▸ Exercise goal: Copy every line of the records below without changing anything.

>> BEGIN Dataset rows

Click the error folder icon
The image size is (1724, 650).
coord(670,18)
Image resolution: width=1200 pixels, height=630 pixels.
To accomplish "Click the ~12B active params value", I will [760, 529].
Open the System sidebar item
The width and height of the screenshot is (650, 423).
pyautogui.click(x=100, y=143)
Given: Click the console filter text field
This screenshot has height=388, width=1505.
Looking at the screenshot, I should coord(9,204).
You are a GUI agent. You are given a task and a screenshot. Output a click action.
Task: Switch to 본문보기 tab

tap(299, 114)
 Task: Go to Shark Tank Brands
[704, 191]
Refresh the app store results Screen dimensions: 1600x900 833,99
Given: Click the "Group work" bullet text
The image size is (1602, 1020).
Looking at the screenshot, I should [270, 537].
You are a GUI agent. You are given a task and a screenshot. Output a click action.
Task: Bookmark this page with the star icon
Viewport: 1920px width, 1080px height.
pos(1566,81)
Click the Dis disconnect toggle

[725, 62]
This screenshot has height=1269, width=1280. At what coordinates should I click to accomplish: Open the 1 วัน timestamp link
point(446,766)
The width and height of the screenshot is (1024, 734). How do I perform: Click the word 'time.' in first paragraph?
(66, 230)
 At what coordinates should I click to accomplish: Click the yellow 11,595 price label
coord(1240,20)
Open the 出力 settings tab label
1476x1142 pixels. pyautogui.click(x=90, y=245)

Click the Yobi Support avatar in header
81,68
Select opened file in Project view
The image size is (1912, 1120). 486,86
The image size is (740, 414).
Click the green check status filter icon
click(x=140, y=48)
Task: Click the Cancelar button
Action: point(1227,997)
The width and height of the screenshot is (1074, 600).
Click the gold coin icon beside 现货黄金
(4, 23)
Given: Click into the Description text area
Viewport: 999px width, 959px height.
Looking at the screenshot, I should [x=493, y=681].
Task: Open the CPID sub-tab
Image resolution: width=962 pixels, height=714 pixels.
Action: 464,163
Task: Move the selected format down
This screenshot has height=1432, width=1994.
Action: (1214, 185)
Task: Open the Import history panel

>> END Dataset rows

▸ Correct response:
Click the error folder icon
The image size is (1724, 650).
coord(670,18)
Image resolution: width=1200 pixels, height=630 pixels.
To accomplish "Click the ~12B active params value", I will [760, 529].
Open the System sidebar item
The width and height of the screenshot is (650, 423).
pyautogui.click(x=100, y=143)
Given: Click the console filter text field
This screenshot has height=388, width=1505.
Looking at the screenshot, I should coord(9,204).
You are a GUI agent. You are given a task and a screenshot. Output a click action.
Task: Switch to 본문보기 tab

tap(299, 114)
 Task: Go to Shark Tank Brands
[704, 191]
Refresh the app store results Screen dimensions: 1600x900 833,99
Given: Click the "Group work" bullet text
The image size is (1602, 1020).
Looking at the screenshot, I should [270, 537].
You are a GUI agent. You are given a task and a screenshot. Output a click action.
Task: Bookmark this page with the star icon
Viewport: 1920px width, 1080px height.
pos(1566,81)
Click the Dis disconnect toggle

[725, 62]
This screenshot has height=1269, width=1280. At what coordinates should I click to accomplish: Open the 1 วัน timestamp link
point(446,766)
The width and height of the screenshot is (1024, 734). How do I perform: Click the word 'time.' in first paragraph?
(66, 230)
 At what coordinates should I click to accomplish: Click the yellow 11,595 price label
coord(1240,20)
Open the 出力 settings tab label
1476x1142 pixels. pyautogui.click(x=90, y=245)

Click the Yobi Support avatar in header
81,68
Select opened file in Project view
The image size is (1912, 1120). 486,86
The image size is (740, 414).
Click the green check status filter icon
click(x=140, y=48)
Task: Click the Cancelar button
Action: point(1227,997)
The width and height of the screenshot is (1074, 600).
Click the gold coin icon beside 现货黄金
(4, 23)
Given: Click into the Description text area
Viewport: 999px width, 959px height.
Looking at the screenshot, I should [x=493, y=681].
Task: Open the CPID sub-tab
Image resolution: width=962 pixels, height=714 pixels.
Action: 464,163
Task: Move the selected format down
This screenshot has height=1432, width=1994.
Action: (1214, 185)
Task: Open the Import history panel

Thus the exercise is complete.